Я все взвесил и понял, что он прав. Мои мокасины были мне дороги не только как память о доме: ни летать, ни, тем более, ходить босиком я не умею. Я быстро переобулся, удивляясь тому, что не поместился в один из этих чудовищных сапог целиком, и мы занялись пешей ходьбой по болоту. Сделав несколько шагов, я понял, что мой приятель оказал мне неоценимую услугу: ноги увязали почти по щиколотку. Я заметил, что у самого Мэсэна была совершенно особая – нелепая, но идеально подходящая для данных условий походка: он шел короткими шагами, высоко поднимая ноги, чуть ли не касаясь коленями подбородка, но очень быстро, так что каким-то чудом не успевал увязнуть. Создавалось впечатление, что он весит раз в пять меньше, чем я, так что земное притяжение не очень-то над ним властно. Я попробовал скопировать его манеру ходьбы – не могу сказать, что очень удачно, но через некоторое время я заметил, что ноги проваливаются уже не столь глубоко.
– А теперь стоп! – жизнерадостно скомандовал Мэсэн. Я послушно остановился.
– Что, пришли?
Он кивнул и указал пальцем вперед.
– Видишь кочки? Вот под кочками они и сидят. Хорошие взрослые грэу, худые и голодные – из таких получаются самые лучшие дерьмоеды! Бэу тоже ничего, но их сначала надо дрессировать: очень уж глупые, все норовят земли нажраться, а потом от дерьма нос воротят. Впрочем, для себя я всегда оставляю бэу: их гораздо меньше, поэтому мне все завидуют…
– Еще бы, – с сарказмом сказал я, – как такому не позавидовать!
Мэсэсн с энтузиазмом закивал. Он абсолютно не уловил моей иронии – оно и к лучшему!
– И как ты их будешь ловить? – С любопытством спросил я.
– Сейчас увидишь… Только держись в стороне и помалкивай: у тебя же нет шлема…
– А это обязательно? – встревожился я.
– Как тебе сказать… В общем-то, совершенно необязательно – если только ты не собираешься поохотиться на грэу.
Любезно подарив мне сие объяснение, Мэсэн – я глазам своим не поверил! – принялся лупить дубиной по своему шлему – не снимая его с головы, можете себе представить! Он выдерживал какой-то своеобразный ритм, от которого мне стало не по себе: почему-то начало подташнивать, да и голова тут же заныла, словно ко мне вернулось давно позабытое похмелье – сколько можно-то?! Сам Мэсэн, судя по всему, чувствовал себя просто великолепно: он еще и пританцовывать начал, так увлекся!

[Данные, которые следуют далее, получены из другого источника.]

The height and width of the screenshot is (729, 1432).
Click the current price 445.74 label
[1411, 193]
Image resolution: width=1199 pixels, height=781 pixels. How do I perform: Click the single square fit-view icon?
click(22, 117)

Ближайшая к нам кочка, тем временем, зашевелилась. Только сейчас я понял, что на ней сидело трое существ, очень похожих на дерьмоеда, которого я видел вчера во дворе у Мэсэна – правда, они были повыше и гораздо тоньше. Грэу, как он их величал, были голые, безволосые, с блестящей кожей цвета хаки, они сливались с темным мокрым грунтом и такой же темной растительностью – неудивительно, что я не сразу их углядел. Мимикрия называется, – насмешливо подумал я и внутренне содрогнулся, поскольку вдруг осознал, какая невероятная, непреодолимая пропасть отделяет меня от того мальчика, который когда-то узнал это мудреное слово в средней школе, на уроке зоологии, по которой у него всегда были пятерки – да уж, вот это, я понимаю, достижение…
Грэу, тем временем, неторопливо брели навстречу Мэсэну. Я заметил, что в своих тонких, свисающих почти до земли, руках они сжимали дубинки – не такие огромные, как у моего приятеля, но все-таки вполне внушительные. Впрочем, судьба Мэсэна не вызывала у меня ни малейшей тревоги: я отлично помнил подробности великой битвы с разбойниками, а эти несчастные болотные жители с длинными тощими телами и паучьими конечностями выглядели куда более жалкими и беспомощными, чем наши вчерашние недоброжелатели. Они были похожи на больных обезьян: такие же человекообразные и длиннорукие, но при этом напрочь лишенные обезьяньей жизнерадостности и тяжелой, но мощной природной энергии, которой обладают только звери, не испорченные длительным общением с человеком и иногда – годовалые дети, выросшие на природе. А грэу показались мне вялыми и апатичными, как старые обитатели обедневшего захолустного зоопарка.